Converse College released a statement Wednesday referring to the classroom incident, saying the student was “NOT Ejected From Class”:
An article was recently posted online claiming a Converse student was ejected from class after expressing a political viewpoint in opposition to her faculty member. The faculty member and student involved have asked Converse to convey that this claim is untrue and to clarify the situation. The student was not removed from class. There was a discussion in the class regarding the outcome of the election in which the faculty member and the student disagreed. The student was given the opportunity to leave class and she chose to do so. Both parties have resolved the situation to their full satisfaction, and the professor has apologized to the student as well as to the other members of the class.
Converse College strongly supports civil discussion of different perspectives among all of its community members. In any case where we discover that this principle has been violated, Converse has and will continue to take appropriate action. In an address to the full faculty and staff this week, President Newkirk reiterated the College’s policy on academic freedom and added, “I urge you to be careful about stating your personal political views in the classroom and potentially creating an environment where the students believe that there is only one right opinion, or only one right opinion on our campus or in your class. We must be open to other points of view and allow students to explore these issues in the public discourse.
— Converse College (@ConverseCollege) November 16, 2016
‘All I ask is as I respect them they also respect me’
The principles that Converse stands by are Voice. Value. Vision.
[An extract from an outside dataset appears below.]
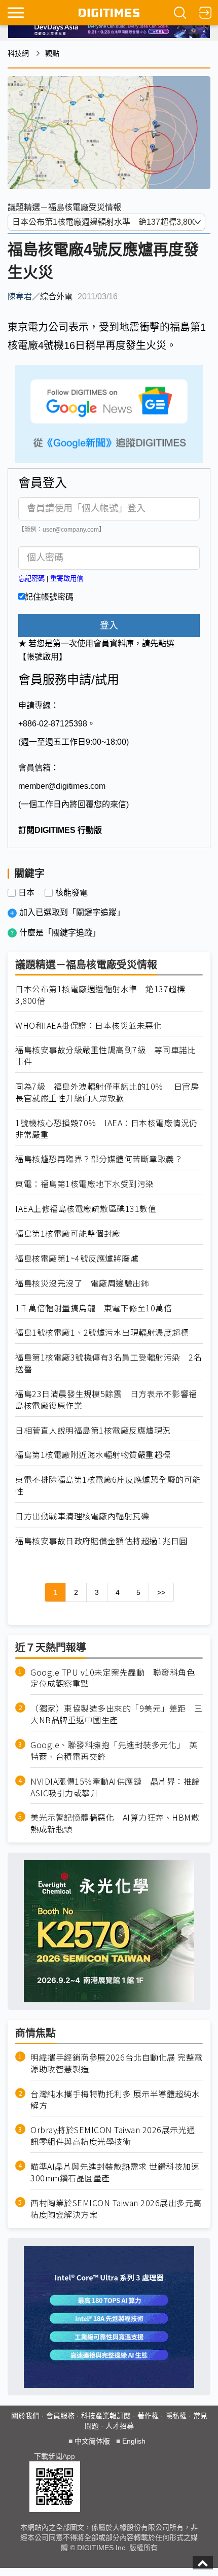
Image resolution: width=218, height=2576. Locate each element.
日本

With fewer than 1,400 students, the school emphasizes community involvement and sisterhood.
In the wake of Trump’s election, civility and sisterhood were thrown out the window.
“I am sad that once again our young girls and women have failed to see the shattering of that glass ceiling and the first female president of the United States,” President Newkirk wrote to the student body. She said it wasn’t a “partisan statement.”
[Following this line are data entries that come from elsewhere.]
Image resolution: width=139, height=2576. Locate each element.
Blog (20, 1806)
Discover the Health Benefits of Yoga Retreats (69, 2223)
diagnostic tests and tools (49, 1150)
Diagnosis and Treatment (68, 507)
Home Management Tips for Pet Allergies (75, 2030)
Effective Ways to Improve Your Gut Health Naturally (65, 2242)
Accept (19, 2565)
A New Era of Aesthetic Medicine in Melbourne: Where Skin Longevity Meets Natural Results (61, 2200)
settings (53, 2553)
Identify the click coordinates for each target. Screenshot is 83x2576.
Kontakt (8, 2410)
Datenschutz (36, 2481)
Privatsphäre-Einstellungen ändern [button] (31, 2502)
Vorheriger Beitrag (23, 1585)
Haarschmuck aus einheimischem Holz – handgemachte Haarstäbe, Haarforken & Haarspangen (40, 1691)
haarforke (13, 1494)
Mourning the still-remaining glass ceiling, Converse students took to social media to express their devastation at the election of the “sexist” Trump. Those who weren’t devastated have borne the brunt of that sentiment.
“Students have been un-friending one another on Facebook based on political views and responses” since the election, student Heather Jane Clare Hiley told The Fix.
Kathleen Price didn’t like either major-party candidate, “but for me, Trump seemed the better of the two” because his “policies lined up with my beliefs and that’s why I voted for him.”
She told The Fix she’s afraid of sharing her views on campus or even online.
“I have been quiet about my views for fear of being bashed and not wanted at Converse like some of my friends have been, and many of my fellow sisters have been bashed because of what they believe in or who they voted for,” Price said. “All I ask is as I respect them they also respect me.”
“I think there has been a change on campus, if only a slight one,” another student who requested anonymity told The Fix. “The emotions this election has drudged up are entirely valid and it’s hard pressed to compare the level of fear and disdain in our nation today as just another presidential election.”
‘We do not tolerate intimidation’
The tension and unrest in the student body was not lost on Converse administrators.
“The election has caused a lot of stress on our student body over the past 48 hours,” the Division of Student Development and Success wrote in a letter to the student body.
It organized an “Election Aftermath Program” that divided “each school of thought into different rooms to talk about fears, hopes, and where to go from here.”
The division also warned students: “We do not tolerate intimidation or bullying for a difference of opinions – regardless of your partisanship.” It did not specify what it considers intimidation or bullying.
It also sent out worksheets instructing students on “ways to cope with election stress,” which included tips like “Limit political debate and argument” and “Unplug from social media.”